Title: Re: Advice please
Post by: blurry on January 16, 2014, 08:55:03 AM
 Already ended, another failed recycle on her part. Luckily, now I'm at least smart enough to not let it cost me too much personally. What's happening now is that I have so much resentment built up, no trust in her, its like I'm looking for, or causing problems when maybe there was no problem. She doesn't seem to understand the massive damage she's done to this relationship.
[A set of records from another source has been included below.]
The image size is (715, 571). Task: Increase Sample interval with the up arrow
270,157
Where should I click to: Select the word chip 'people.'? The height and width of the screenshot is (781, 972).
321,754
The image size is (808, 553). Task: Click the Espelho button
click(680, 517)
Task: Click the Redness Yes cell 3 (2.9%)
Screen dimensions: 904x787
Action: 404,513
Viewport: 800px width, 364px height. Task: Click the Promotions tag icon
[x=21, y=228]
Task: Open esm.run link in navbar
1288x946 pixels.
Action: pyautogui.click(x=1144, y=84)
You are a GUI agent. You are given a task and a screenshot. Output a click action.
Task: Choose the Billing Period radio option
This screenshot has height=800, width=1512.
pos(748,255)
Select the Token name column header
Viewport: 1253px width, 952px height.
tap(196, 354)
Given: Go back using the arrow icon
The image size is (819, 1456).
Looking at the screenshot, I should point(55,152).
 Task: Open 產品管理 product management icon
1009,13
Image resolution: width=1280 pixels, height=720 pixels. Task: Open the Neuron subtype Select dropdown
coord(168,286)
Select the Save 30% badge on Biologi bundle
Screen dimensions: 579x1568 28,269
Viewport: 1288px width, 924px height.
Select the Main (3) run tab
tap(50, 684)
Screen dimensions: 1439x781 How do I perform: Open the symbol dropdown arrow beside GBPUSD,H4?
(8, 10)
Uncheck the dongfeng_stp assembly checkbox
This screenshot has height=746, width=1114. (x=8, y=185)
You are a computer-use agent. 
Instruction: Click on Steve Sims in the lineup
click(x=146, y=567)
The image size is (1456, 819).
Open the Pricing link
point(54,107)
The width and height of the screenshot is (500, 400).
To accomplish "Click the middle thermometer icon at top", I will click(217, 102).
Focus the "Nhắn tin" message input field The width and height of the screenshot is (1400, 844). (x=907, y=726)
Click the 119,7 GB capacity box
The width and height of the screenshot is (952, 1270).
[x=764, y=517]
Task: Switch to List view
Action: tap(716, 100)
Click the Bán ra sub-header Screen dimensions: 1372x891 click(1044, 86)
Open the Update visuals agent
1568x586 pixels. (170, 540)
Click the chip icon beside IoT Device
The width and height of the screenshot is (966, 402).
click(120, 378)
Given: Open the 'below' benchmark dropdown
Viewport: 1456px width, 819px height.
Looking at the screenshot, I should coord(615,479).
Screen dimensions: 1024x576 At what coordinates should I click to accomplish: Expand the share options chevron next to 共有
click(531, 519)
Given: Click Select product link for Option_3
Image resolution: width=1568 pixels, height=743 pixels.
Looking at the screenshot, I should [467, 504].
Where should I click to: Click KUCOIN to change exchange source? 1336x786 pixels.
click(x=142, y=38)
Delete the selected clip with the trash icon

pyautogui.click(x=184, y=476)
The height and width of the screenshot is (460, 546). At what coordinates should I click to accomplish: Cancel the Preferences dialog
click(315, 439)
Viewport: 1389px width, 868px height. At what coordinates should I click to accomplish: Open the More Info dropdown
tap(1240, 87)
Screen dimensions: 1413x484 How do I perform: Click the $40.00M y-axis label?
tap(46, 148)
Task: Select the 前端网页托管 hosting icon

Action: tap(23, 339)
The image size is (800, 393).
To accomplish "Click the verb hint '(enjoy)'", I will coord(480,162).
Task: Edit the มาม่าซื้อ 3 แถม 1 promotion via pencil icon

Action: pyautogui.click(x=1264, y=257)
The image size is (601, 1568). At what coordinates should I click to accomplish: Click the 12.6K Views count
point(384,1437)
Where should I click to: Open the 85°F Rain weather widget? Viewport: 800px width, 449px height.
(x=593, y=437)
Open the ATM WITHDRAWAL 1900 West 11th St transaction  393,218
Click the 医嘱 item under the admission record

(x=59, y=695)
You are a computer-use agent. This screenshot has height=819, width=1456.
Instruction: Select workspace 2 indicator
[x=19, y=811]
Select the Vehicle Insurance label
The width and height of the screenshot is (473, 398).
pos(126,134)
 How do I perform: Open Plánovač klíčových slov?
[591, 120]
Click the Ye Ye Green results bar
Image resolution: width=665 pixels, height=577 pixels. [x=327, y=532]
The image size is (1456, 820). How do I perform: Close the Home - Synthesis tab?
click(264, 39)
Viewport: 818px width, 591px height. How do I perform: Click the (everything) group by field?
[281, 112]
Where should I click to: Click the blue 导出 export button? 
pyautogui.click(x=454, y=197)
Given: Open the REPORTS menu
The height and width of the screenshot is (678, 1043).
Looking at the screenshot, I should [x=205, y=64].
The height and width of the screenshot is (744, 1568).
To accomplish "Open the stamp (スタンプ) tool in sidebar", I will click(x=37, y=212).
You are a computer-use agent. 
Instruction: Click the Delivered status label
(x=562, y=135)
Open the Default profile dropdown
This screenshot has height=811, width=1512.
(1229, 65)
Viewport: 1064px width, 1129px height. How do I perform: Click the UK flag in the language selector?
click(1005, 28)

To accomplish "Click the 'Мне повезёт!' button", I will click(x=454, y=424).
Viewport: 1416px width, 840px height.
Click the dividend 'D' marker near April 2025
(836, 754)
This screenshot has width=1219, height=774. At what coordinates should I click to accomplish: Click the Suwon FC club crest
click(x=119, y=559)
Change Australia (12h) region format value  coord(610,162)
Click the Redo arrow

Anyway, guess ill leave it where it was, tell her therapy is the only option, and let it go. Probably be back in another month or six weeks when she tries to recycle again.


Title: Re: Advice please
Post by: SleepsOnSofa on January 16, 2014, 10:54:05 AM
I'd be very leery of her saying she's only in therapy for you, and that she wouldn't "bother" otherwise. That's putting all the responsibility for her behavior and recovery on you, and that's neither fair or effective.

Since you laid down the boundary, I'd stick to it firmly (hard to do, I know). Don't even try to be with her again until she's been in therapy for a number of months, and you have the sense that she's doing it for herself, and not just to entice you back. If she's only doing it because you demand it, it's not going to last long, and it's not going to do any good as long as it does last.

Just my impression, take it for what you will.